• ARTICOLO:
- - -
Un torneo che ricorda anche una delle pagine più tristi del calcio italiano, con l’eliminazione ai gironi ad opera di una Corea del Nord che, proprio in quell’occasione, ottenne il suo risultato più prestigioso (mai nessuna squadra del continente asiatico era riuscita ad arrivare al tabellone a eliminazione diretta).

Il mondiale del 1966: prologo

Sedici le nazionali che parteciparono in quella stagione al mondiale di Inghilterra, con il Brasile da super favorito dopo aver vinto entrambi gli ultimi due campionati del mondo, trascinato dalla stella di Pelè.

Occhi rivolti anche sui rivali dell’Uruguay, così come sull’altro fenomeno Eusebio in forza al Portogallo, oltre a una fortissima Unione Sovietica che negli ultimi anni si era conquistata un posto di rilievo in Europa con due finali di fila nel torneo continentale (una vinta e una persa).

Poi c’era l’Italia, guidata da Edmondo Fabbri che si era portato dietro lo zoccolo duro del Bologna vincitore dello scudetto ’64, la solida difesa dell’Inter, oltre al duo di fantasisti Rivera e Mazzola. Proprio gli azzurri vengono sorteggiati in un girone piuttosto complicato dove affrontano il Cile (terzo nel mondiale precedente), l’Unione Sovietica (recente campione d’Europa) e la Corea del Nord, al suo esordio assoluto ed arrivata in Inghilterra non senza polemiche.
- - -
• MATERIALE FORNITO:
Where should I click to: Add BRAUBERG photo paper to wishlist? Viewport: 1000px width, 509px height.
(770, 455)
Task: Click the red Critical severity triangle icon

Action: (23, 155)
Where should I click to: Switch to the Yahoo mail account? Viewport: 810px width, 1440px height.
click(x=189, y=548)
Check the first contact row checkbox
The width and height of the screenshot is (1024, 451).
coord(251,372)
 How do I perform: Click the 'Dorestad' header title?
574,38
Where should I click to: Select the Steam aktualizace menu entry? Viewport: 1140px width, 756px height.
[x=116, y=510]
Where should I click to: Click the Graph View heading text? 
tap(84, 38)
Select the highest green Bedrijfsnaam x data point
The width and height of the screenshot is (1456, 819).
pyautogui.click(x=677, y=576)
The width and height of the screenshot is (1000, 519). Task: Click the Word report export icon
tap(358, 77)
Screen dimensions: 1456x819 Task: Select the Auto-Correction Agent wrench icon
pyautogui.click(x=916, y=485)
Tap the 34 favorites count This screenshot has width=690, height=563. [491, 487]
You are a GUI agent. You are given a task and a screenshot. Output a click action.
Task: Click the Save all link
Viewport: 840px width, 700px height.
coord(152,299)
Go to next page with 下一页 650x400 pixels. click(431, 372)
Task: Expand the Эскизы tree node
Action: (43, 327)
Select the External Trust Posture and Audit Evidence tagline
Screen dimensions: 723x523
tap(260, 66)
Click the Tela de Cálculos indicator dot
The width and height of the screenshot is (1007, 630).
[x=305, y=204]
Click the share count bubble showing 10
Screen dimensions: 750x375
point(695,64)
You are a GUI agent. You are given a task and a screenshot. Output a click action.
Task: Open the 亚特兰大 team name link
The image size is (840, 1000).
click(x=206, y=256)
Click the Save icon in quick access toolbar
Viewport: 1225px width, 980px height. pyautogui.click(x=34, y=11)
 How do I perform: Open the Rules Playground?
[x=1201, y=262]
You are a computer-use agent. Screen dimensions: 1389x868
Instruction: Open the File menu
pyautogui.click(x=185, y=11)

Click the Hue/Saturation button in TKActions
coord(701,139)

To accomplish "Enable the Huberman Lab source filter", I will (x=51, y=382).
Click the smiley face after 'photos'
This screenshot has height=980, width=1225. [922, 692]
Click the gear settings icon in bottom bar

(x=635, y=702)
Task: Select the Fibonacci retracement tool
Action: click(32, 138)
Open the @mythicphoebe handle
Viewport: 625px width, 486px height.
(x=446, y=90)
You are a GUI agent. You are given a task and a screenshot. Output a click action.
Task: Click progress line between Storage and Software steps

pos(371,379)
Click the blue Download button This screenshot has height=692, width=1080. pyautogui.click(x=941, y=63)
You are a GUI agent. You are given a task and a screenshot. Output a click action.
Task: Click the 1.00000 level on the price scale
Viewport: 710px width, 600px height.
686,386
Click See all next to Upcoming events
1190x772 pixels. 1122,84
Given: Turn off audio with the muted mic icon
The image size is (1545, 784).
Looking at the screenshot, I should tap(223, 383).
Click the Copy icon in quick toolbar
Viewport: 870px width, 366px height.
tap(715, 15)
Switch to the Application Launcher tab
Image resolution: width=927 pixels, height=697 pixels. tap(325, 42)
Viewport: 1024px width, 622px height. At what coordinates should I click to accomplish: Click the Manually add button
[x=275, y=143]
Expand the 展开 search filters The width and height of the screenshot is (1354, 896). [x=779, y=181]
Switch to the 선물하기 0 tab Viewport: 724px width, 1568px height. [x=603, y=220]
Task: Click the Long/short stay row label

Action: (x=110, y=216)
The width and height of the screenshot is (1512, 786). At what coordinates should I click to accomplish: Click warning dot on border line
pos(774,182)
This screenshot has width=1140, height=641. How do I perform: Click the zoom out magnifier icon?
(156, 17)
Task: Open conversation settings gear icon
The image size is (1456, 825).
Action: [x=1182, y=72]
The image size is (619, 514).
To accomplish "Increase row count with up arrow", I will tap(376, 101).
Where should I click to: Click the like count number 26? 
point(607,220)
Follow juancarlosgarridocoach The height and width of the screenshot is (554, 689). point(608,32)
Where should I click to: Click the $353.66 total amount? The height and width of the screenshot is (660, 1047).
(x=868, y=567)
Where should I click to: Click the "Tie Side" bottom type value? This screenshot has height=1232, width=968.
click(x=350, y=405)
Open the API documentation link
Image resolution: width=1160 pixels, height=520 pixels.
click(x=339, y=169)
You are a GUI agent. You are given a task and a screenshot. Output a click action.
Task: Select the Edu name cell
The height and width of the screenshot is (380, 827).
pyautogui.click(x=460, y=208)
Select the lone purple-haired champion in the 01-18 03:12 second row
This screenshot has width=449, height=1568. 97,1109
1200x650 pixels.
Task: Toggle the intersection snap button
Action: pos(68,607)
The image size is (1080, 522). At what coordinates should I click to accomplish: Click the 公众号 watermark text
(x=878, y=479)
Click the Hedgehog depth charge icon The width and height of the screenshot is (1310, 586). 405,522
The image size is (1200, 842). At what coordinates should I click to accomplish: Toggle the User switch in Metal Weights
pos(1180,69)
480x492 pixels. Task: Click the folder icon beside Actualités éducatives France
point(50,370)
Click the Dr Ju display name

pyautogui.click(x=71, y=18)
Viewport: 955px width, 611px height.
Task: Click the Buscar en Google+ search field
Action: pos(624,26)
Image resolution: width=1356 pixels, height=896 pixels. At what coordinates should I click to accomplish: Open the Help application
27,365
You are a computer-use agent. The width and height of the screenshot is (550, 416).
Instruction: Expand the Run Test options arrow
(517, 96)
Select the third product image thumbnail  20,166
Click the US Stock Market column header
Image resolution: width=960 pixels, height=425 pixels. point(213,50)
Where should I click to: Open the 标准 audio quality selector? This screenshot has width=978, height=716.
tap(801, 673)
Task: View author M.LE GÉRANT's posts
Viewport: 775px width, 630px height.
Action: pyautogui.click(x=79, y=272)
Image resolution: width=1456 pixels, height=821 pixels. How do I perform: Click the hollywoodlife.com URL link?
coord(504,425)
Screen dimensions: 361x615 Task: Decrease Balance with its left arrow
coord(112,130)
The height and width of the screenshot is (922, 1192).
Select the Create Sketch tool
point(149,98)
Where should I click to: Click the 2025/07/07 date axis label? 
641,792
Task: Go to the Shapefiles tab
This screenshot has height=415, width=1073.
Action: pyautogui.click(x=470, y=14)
- - -
• OBIETTIVO:
Nell'articolo sul mondiale del 1966, sostituisci "Pelè" con "Garrincha" e riporta il passo che comincia con "Sedici le nazionali" e prosegue fino a "e una persa).".

• SOLUZIONE:
Sedici le nazionali che parteciparono in quella stagione al mondiale di Inghilterra, con il Brasile da super favorito dopo aver vinto entrambi gli ultimi due campionati del mondo, trascinato dalla stella di Garrincha.

Occhi rivolti anche sui rivali dell’Uruguay, così come sull’altro fenomeno Eusebio in forza al Portogallo, oltre a una fortissima Unione Sovietica che negli ultimi anni si era conquistata un posto di rilievo in Europa con due finali di fila nel torneo continentale (una vinta e una persa).